Listed records:
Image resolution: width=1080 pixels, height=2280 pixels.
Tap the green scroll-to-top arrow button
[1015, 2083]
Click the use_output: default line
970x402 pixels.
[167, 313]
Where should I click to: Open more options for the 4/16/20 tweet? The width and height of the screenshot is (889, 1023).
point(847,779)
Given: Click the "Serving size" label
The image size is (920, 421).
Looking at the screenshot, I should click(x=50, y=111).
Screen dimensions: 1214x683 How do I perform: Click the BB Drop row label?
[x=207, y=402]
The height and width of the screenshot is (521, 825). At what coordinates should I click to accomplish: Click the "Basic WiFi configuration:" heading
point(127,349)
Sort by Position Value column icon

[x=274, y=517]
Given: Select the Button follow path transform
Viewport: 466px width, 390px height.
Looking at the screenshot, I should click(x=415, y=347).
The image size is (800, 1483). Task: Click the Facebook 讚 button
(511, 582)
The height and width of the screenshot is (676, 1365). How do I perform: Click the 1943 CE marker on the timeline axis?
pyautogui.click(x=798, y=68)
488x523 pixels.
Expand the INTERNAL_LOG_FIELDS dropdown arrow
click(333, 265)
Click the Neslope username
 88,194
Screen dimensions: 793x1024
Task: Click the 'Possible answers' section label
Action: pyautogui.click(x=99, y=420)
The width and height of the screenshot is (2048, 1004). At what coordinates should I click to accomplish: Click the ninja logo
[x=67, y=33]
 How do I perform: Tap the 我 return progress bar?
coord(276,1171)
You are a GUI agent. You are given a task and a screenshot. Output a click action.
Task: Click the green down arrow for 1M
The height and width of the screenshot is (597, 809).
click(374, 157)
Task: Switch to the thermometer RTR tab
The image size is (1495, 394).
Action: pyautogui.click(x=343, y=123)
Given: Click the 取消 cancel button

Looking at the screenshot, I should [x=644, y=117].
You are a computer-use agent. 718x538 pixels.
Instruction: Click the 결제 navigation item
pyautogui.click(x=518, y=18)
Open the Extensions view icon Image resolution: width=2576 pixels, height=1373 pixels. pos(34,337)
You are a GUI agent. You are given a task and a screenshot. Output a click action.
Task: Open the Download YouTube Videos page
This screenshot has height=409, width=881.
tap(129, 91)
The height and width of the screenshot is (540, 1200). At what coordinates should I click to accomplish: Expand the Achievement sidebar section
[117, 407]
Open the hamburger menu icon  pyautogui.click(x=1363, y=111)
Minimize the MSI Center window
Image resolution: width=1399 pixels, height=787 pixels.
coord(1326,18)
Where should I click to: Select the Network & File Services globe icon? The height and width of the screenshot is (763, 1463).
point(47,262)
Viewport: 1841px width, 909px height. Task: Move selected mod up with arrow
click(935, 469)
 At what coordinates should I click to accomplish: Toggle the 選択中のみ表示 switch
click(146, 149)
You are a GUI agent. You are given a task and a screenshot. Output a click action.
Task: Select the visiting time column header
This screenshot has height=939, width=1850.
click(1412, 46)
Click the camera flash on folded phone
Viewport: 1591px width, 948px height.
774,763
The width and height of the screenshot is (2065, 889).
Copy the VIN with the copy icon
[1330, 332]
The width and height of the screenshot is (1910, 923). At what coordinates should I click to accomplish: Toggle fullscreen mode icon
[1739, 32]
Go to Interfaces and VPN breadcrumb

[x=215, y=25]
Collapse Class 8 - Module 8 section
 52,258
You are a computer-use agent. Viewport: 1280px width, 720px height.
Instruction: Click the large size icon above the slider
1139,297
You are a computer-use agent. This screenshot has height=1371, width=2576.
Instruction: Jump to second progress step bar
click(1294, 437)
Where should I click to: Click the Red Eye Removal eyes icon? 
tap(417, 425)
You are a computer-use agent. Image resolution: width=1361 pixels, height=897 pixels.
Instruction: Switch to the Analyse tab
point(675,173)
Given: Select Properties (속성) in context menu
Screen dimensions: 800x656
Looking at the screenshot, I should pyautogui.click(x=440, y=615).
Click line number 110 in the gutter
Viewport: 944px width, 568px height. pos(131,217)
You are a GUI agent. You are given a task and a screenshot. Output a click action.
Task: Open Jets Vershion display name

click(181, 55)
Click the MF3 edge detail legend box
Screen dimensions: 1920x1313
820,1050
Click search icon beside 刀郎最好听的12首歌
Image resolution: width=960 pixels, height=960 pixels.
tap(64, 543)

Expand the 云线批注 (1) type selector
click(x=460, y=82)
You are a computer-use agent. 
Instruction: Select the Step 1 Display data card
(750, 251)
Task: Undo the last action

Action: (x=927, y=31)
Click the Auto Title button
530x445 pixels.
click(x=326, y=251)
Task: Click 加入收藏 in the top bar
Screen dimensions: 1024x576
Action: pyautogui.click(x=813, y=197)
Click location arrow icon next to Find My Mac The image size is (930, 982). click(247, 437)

Goal of the exercise: From the records above, pick out every line that contains the word "Viewport", and copy each one in full, please. Case counts.

Task output:
Viewport: 466px width, 390px height.
Viewport: 1841px width, 909px height. Task: Move selected mod up with arrow
Viewport: 1591px width, 948px height.
You are a computer-use agent. Viewport: 1280px width, 720px height.
Viewport: 944px width, 568px height. pos(131,217)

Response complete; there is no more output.